▸ **Selected excerpt**
----

Zombie Flesh Eaters Blu-ray review

Lucio Fulci’s Zombie Flesh Eaters is out on Blu-ray, DVD and Blu-ray steelbook 3 December 2012

Zombie Flesh Eaters blu-ray review

Received wisdom has it that George Romero‘s 1978 shocker Dawn Of The Dead got the story, and Lucio Fulci’s career defining 1979 gore hit Zombie Flesh Eaters (cynically marketed as a sequel in Italy under the name Zombi 2, but then it got series of increasingly tenuous knock-offs all of its own, like Zombie 5: Killing Birds, which features the greatest sentence ever written on Wikipedia: “Despite this title, zombies only feature in the last few minutes of the movie, and only one character is attacked by birds”) got the style.

Its zombies were certainly grubbier and more earthen, it’s locations – New York harbour, a tropical island of deserted streets and scuttling crabs, and feverish, putrescent triage stations – certainly more evocative, and its cinematography endlessly ahead of its time – claustrophobic fishbowl close-ups, intense, creeping POVs, lurid use of light and colour, and even its action scenes more intimate and visceral in a way that few have matched, let alone bettered.

----

▸ **Pixel coordinate grounding data**
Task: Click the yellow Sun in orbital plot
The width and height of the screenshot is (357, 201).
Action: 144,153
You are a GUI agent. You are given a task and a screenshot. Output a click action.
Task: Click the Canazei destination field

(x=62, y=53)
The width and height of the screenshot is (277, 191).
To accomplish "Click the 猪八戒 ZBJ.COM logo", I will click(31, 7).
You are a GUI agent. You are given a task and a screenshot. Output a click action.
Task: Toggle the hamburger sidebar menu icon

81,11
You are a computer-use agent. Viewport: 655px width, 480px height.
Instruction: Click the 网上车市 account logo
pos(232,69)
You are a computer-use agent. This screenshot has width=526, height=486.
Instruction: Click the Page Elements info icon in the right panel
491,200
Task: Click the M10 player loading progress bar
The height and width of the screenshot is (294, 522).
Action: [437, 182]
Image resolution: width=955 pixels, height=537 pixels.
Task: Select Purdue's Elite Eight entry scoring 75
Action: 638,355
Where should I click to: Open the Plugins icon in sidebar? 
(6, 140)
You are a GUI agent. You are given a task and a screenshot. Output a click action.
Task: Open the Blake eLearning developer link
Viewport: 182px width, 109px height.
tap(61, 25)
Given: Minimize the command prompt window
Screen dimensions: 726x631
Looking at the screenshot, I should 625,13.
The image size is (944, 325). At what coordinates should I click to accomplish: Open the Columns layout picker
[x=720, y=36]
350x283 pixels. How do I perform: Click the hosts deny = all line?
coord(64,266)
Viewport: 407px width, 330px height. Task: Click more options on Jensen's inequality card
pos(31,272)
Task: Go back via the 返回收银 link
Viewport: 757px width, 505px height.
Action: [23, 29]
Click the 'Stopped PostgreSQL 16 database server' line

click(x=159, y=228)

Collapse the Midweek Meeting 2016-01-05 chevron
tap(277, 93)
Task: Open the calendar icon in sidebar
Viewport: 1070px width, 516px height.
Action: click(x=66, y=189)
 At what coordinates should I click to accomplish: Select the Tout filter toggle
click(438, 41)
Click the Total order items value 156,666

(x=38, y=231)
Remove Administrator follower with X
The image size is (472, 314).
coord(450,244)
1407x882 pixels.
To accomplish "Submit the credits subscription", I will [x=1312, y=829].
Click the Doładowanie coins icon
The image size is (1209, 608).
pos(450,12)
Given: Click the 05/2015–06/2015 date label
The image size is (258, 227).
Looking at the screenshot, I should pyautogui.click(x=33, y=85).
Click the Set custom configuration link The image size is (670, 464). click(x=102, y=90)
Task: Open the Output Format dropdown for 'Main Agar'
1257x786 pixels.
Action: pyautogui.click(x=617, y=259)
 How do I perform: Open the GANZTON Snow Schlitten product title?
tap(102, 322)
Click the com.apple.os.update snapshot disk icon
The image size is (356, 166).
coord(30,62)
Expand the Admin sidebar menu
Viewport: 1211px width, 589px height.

----

▸ **What this exercise asks**
1. In the Zombie Flesh Eaters review, reproduce the passage from "Received wisdom has" up to and including "got the style.".
2. Answer these questions from the Zombie Flesh Eaters review:
(a) On what date is the film out on Blu-ray, DVD and Blu-ray steelbook?
(b) Under what name was the film marketed as a sequel in Italy?
(c) In what year was Dawn Of The Dead released?

▸ **Solutions for each task**
1.
Received wisdom has it that George Romero‘s 1978 shocker Dawn Of The Dead got the story, and Lucio Fulci’s career defining 1979 gore hit Zombie Flesh Eaters (cynically marketed as a sequel in Italy under the name Zombi 2, but then it got series of increasingly tenuous knock-offs all of its own, like Zombie 5: Killing Birds, which features the greatest sentence ever written on Wikipedia: “Despite this title, zombies only feature in the last few minutes of the movie, and only one character is attacked by birds”) got the style.

2.
(a) 3 December 2012
(b) Zombi 2
(c) 1978